====== EXTRAIT CHOISI

Elle lui dit qu’elle avait vu Martine dans la rue, que celle-ci revenait de chez le coiffeur et qu’elle avait l’air en pleine forme. Il leva la tête de son journal et lui répondit en souriant :
- Je me demande pourquoi Martine va chez le coiffeur, il n’y a vraiment plus rien à sauver chez elle et en plus, ça lui coûte une fortune
Elle le laissa dire, rangea ce qu’elle devait ranger, mais au bout d’un moment elle ne put s’empêcher d’ajouter :
- C’est marrant quand même que tu l’aies jamais digéré !
- Quoi ? fit-il étonné.
Elle garda le silence un instant puis conclut :
- Qu’elle te dise non il y a 20 ans !

19 novembre 2010

Les mathématiques

Il avait choisi  les mathématiques à cause des inconnues. Il ne connaissait rien de plus troublant qu’une inconnue qui ne se laisse pas résoudre…

PS : lire l’article de Libération « la bosse des maths n’existe pas. »

18 novembre 2010

La cuisinière

CUISIN_1Depuis qu’elle était à la retraite, elle passait le plus clair de son temps à contempler sa cuisinière, perdue dans ses rêveries. Elle l’avait parée de fruits et de légumes et son émail n’en paraissait que plus beau. A ceux qui se moquaient d’elle, elle répondait que cette cuisinière - héritage de sa grand-mère défunte - avait droit à tous les honneurs, sa vie n’avait pas été simple. Ni son mari, ni ses enfants, ni ses amis ne comprenaient cet attachement qu’ils jugeaient déplacé. Seule la cuisinière savait.
Le jour où elle décida de mettre fin à ses jours, elle  disposa fruits et coloquintes en un grand cercle devant la cuisinière et elle s’allongea à l'intérieur. On la trouva au petit matin, le corps glacé, La pâleur de son visage  rehaussée par les fruits colorés.

- Presque une  nature morte ! avait murmuré sa fille avant que son père ne la fasse taire.
Personne ne comprit son geste. La cuisinière, elle, savait.

PS : texte écrit  à partir de cette photo gentiment prêtée par Latil

17 novembre 2010

Le beau-père

Hier, avant le début du cours, il vient me voir pour me dire qu’il a oublié son cahier chez son beau-père. Je lui réponds que je suis désolée mais que, beau-père ou pas, il a droit à une croix de plus à son palmarès et qu’au bout de 10 croix c’est une colle. Après réflexion il me dit, l’air moqueur :
-          Bon, si vous me mettez une croix quand même, c’est pas la peine que je dise que j’ai un beau-père : j’en ai pas !

============
====== DONNÉES ENREGISTRÉES

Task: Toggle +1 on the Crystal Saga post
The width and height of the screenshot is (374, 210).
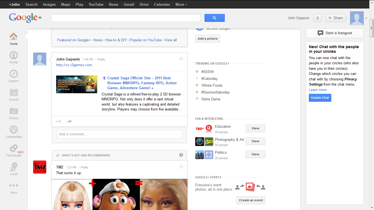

============
====== DONNÉES ENREGISTRÉES

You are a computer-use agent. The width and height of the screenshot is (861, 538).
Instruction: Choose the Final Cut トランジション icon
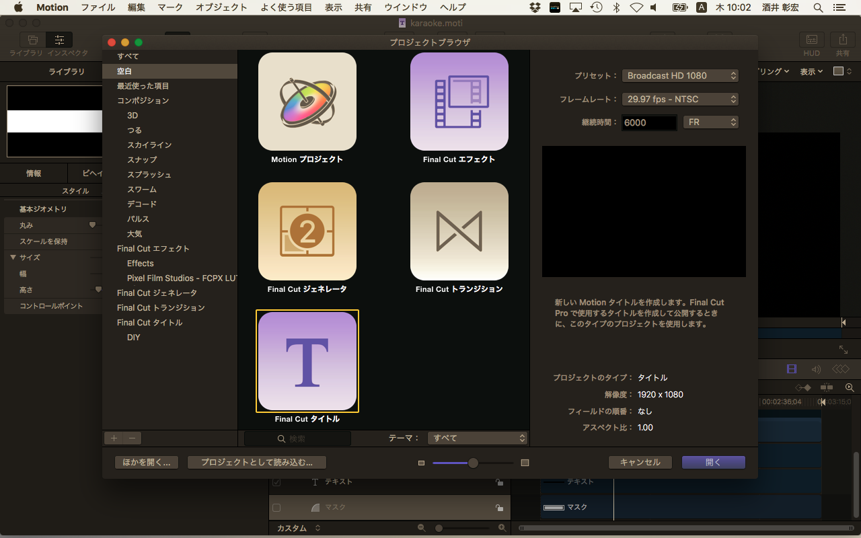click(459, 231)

============
====== DONNÉES ENREGISTRÉES

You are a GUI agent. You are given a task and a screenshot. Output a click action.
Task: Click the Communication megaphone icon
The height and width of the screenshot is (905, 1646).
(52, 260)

============

[À FAIRE]: Pouvez-vous prolonger l'extrait choisi, ce recueil de courts récits datés, en reprenant juste après sa dernière réplique ?

[RÉPONSE ATTENDUE]:
16 novembre 2010

les pintades

Ecrire sur des "pintades" au travail... Qu'est-ce qu'une pintade me direz-vous ? Eh bien une dinde ou  autre chose... Voici deux textes : le premier texte est de Caro-carito, que le séquoia ci-dessous a inspiré ; le deuxième est de gballand.

sequoiaDe la légèreté… ( caro-carito)

Éva tend la main, mais un rond de gazon et déjà des feuilles mortes les séparent. Plusieurs mois déjà qu’elle emprunte le sentier de ce parc de poche, trois bancs, une statue et des topiaires immobiles. S’engouffrer ensuite dans le ventre administratif et emprunté de la sous-préfecture. Elle rejoindra, Mme M, aux cartes grises et aux permis.
Pendant quelques semaines, son poste a tangué, entre un employé non remplacé, les désidératas du directeur, une dépression au deuxième étage. Au bout de six semaines à agrafer des documents et à ne pas savoir renseigner des étrangers au parler chaotique, sur les demandes de permis de travail et titre de séjour, elle avait été reléguée dans ce bureau encombré d’armoires de métal menaçantes et d’une pintade. Car s’en était une, blonde avec suffisamment de mèches rousses et de racines brunes pour incarner la bêtise universelle avec un soupçon de malveillance. Une volaille au brushing laqué, la jupe tubulaire dont les semblables traînent sur les marchés de province. Et le caquètement incorporé.
Au bout de quinze jours, elle n’avait pu endiguer son désespoir de devoir supporter l’insupportable mégère et cette bêtise crasse qui se déposait, à ses dépens, dans la pièce mal climatisée et en panne de lumière naturelle. Ses yeux bleus clignotaient et elle avait noté avec désespoir un RV chez l’opticien ; elle aurait perdu la vue quand le spécialiste aurait pu la recevoir, aux alentours des calendes grecques.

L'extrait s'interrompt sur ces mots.